The seeds of Pakistan’s rapid descent began in mid February with a peace agreement crafted by cleric Sufi Mohammed that the Taliban would disarm in exchange for control of the Swat Valley. In India there was shock and horror that Pakistan’s government could accept such a deal. The Times of India reported at the time:
Reactions from US officials to Islamabad’s latest "peace deal" with extremist forces who have scorched the Swat region indicated that Washington was once again buying into the discredited theory of "good Taliban and bad Taliban." Pakistan has argued that some Taliban (those sponsored by the ISI whom it regards as strategic assets) can be won over and trusted whereas others (who have turned "rogue") and are irreconcilable.
Shortly after, the Taliban consolidated their hold, imposed strict Sharia law and began moving into neighboring Buner district by force of arms. There are reports of hostage taking by the Taliban to shield themselves from Pakistani attacks. There is now a realization from the US administration that working with the Taliban simply won’t work. The trustworthy cannot control the extremists and hold on to power at the same time. From today’s Wall Street Journal:
But U.S. officials and analysts in Pakistan say the Swat deal shows it is the men with weapons -- ordinarily the hardest core of extremists -- who decide on what terms peace will come. Men like Mr. Mohammed must find favor with them to maintain their positions. The deals "actually neutralize the moderate people," said Samina Ahmed, the South Asia program director for the International Crisis Group. "Where are they now? They're not in Swat. They're fleeing for their lives."

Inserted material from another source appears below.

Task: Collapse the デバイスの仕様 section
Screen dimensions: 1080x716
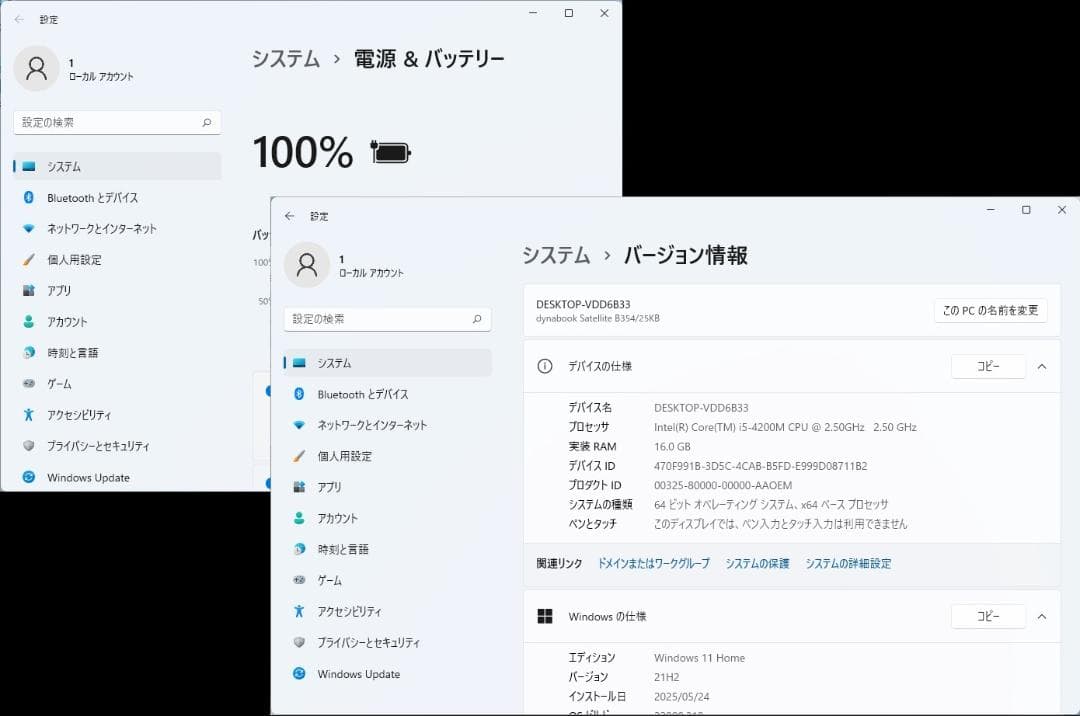Action: point(1041,366)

The seriousness of this can’t be overestimated. If even one of Pakistan’s 60 or so nuclear weapons falls into the hands of the Taliban, the world changes. We have been told that the weapons are safe, but these are hollow assurances. Most reports have them spread around the county side at missile sites and air bases. Spiriting them out of the country would have to rely on absolute cooperation at each location. The problem is, the Pakistani military sees them not just as weapons, but as symbols of national power and sovereignty. There is no better example that you can’t work with terrorist organizations and expect positve results. Good Taliban, Bad Taliban is a failed concept.